As a three-way, bass-reflex design, the VRC uses a one-and-a-quarter inch Beryllium tweeter, flanked above and below by a pair of four-and-a-half-inch midranges near the top of its truncated pyramidic enclosures, with a pair of twelve-inch woofers located centrally near the lower section of the front baffle.

 

 

Sources:
VPI Avenger Direct Statement Turntable, $50,000
VPI Fat Boy Gimbal 12-3D tonearm, $3,900
VPI Vanquish Stand, $45,000
Hana Umami Red MC phono cartridge, $4,000
Aurender N30SA Streamer, $25,000
Abendrot Colt DAC, $53,000

Electronics
VAC Statement Phono Stage, $82,000
VAC Statement Line Stage, $82,000
VAC Statement 455 iQ amplifier (World Debut), $82,000 ea.
  - Two used, in mono configuration - $144,000 total

Loudspeakers
Acora VRC, Sunset Fire finish UPGRADE, $318,000/pair
 - In the standard finish, $218,000/pair

Ancillaries And Cables:
Acora racks, $7,500
Cardas Beyond Clear cables throughout - $120,000

 

 

Most of my time listening in this room was with LP play, specifically during the nearly four hours of my after-hours curated LP session held Saturday night. That event not only enjoyed a remarkably good and enthusiastic turnout, but I was honored to see that the audience included many of my colleagues and friends, including industry luminaries like Frank Doris and Michael Fremer. Not only were these folks good enough to attend the event, but most chose to stay for the duration. And in fact, Michael was kind enough to share a test pressing he had with him of what may become a two LP 45 RPM UHQR pressing of The Who's, "Who's Next." As I am fond of saying, that pressing "did NOT suck!" Thanks for sharing, Michael! And thanks to everyone who found the time to attend and make the event such a success....

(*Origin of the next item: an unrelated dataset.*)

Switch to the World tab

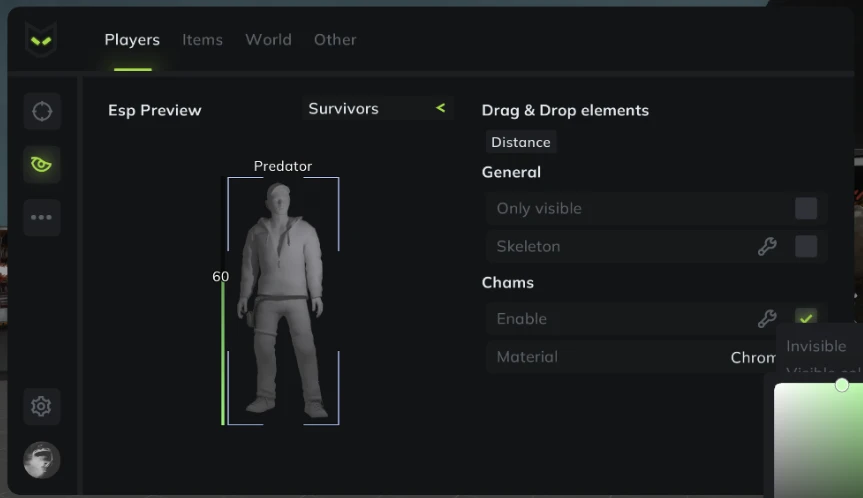[x=269, y=40]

But this state-of-the-art system, in this setup, driven by this VPI front end and the remarkable new VAC 455 iQ Musicbloc  amps, was delivering on an even more refined, more highly engaging level than the superb performance I had enjoyed in Rockville last November.

The system presented with an enhanced degree of texture, rendered with very liquid, luxuriant tonality. Overall, its ability to project the foundation, the drive and power, of whatever music I played, was not only exceptionally well represented, but it was downright infectious.

 

 

Both the air and space of the musical tapestry the system portrayed when playing tracks like "The Low Spark Of High Heeled Boys," from the Traffic LP of the same name, or "Walk Away Rene," from the 1983 10" EP from Rickie Lee Jones, A Girl at Her Volcano, were recreated in a manner much more convincingly ethereally, more corporally, than I have heard from previous presentations by these partners. This system almost seemed to breathe, to more clearly and effortlessly uncover and represent the presence of each recording, recreating microdynamic events with remarkable specificity and elevated nuance.

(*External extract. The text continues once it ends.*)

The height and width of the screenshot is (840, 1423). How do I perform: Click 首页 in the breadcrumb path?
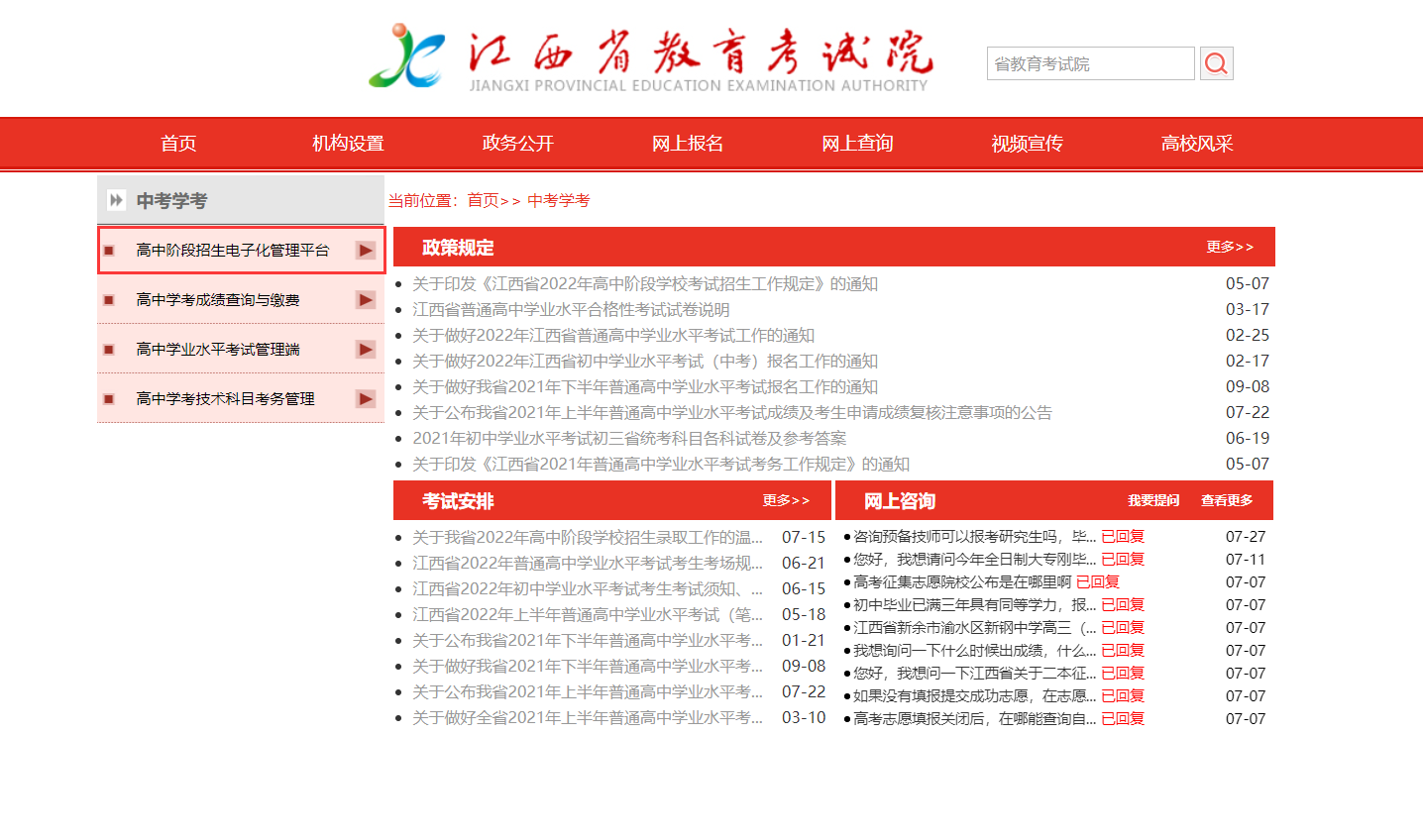pos(483,200)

The exceptional performance turned in by this system was utterly magical and was simply the most vibrant and vital they have delivered at any event I've had the honor of attending. Bravo Kevin, Val, Mat, and Scott!

 

And So It Goes...
In all, this edition of the Florida International Audio Fest 2025 show proved to be a complete success, on virtually every level. Held in a large and well-laid out venue, and small enough to allow attendees to experience the entire event, but big enough to draw some magical, world-class performing systems, this show must be seen as the unqualified success that it was.

My thanks to Bart Andeer, Sue Toscano, and everyone responsible for delivering such an enjoyable first experience during my inaugural experience of this annual Floridian exhibition. I only wish I'd made it to one of them sooner! Will I see you there next year?